When I asked how long the company had been in business, the woman who called me said, “We have just bought the website”. In other words, they don’t really know anything about anything, including translation. When I went to the new startup’s website, I saw all kinds of typical agency propaganda about teams of translators working selflessly and tirelessly together to craft the perfect translation in record time. But I also saw that the company intends to basically use available machine translation engines such as GoogleTranslate and Microsoft Translator, and then to throw the machine pseudo-translations at human translators whose job would be to retranslate texts full of MT errors and MT gibberish into something that would resemble a real translation.
That was the exciting “copy editing opportunity” that the company was offering to me, at the rate of one cent a word.
A similar approach to translation is really nothing but a blatant attempt at wage theft. I don’t know whether an attempt to reclassify translators as “copy editors” or “post-processors” in order to pay them a fraction of what they should be paid for their work is even legal, although I do know that it ought to be illegal.
Unfortunately, “the translation industry” apparently has such a stranglehold on some translators’ associations in some countries that that they have been turned into a handy propaganda arm of “the translation industry”. As I wrote in the same post linked above, the ATA (American Translators Association) Chronicle has been publishing articles celebrating the progress of post processing of machine translation and advocating its use for many years now.
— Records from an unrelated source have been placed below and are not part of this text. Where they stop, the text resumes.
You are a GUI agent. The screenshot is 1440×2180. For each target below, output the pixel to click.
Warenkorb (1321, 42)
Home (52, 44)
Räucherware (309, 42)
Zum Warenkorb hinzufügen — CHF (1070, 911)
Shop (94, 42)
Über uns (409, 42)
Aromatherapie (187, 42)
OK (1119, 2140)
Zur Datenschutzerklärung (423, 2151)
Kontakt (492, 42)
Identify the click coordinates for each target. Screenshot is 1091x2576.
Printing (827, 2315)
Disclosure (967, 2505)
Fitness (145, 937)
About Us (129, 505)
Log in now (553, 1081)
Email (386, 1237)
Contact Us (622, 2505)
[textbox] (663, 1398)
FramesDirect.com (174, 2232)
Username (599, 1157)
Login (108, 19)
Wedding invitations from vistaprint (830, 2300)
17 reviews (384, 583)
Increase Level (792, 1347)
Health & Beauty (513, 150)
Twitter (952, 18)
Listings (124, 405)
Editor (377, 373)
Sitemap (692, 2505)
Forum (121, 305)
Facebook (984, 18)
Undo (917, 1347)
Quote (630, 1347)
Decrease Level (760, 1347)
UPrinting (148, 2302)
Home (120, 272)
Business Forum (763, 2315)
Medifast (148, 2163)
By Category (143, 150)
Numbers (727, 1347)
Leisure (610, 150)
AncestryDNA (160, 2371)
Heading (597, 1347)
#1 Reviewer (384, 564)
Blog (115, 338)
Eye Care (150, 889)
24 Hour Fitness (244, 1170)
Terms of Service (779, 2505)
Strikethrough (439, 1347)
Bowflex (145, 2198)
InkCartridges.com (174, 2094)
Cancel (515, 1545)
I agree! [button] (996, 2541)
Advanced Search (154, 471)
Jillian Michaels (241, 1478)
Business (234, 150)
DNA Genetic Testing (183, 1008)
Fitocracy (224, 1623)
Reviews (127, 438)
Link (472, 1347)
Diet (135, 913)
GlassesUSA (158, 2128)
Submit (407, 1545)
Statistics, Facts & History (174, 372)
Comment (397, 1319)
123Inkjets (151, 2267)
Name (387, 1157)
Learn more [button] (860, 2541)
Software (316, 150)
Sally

Not once has it published an article that would question the greedy premise behind the logic and usefulness of this fatally flawed approach to intellectual activities represented in this case by translating and writing.
If human translators fall for this trap and cooperate with “the translation industry”, they will not be eliminated by highly intelligent machines who may decide that the best way to protect human translators is to make sure that no new translators are born. But they may eventually be eliminated by greedy, ignorant and selfish humans who may decide that the best way to make profit from machine translation is to eliminate human translators by turning them into “post-processors”, “post-editors” or “copy editors” of machine translation, because that would be a very good way to force human translators to retranslate the result of regurgitated machine detritus at the rate of one cent a word.
The business model of human translation is not being disrupted by new technology. On the contrary, new technology, including machine translation, is an excellent tool that can be used by many human translators.
But the business model of human translation is now being threatened by greedy operators in “the translation industry” who are trying to capitalize on new technology and use it in order to turn us into slaves.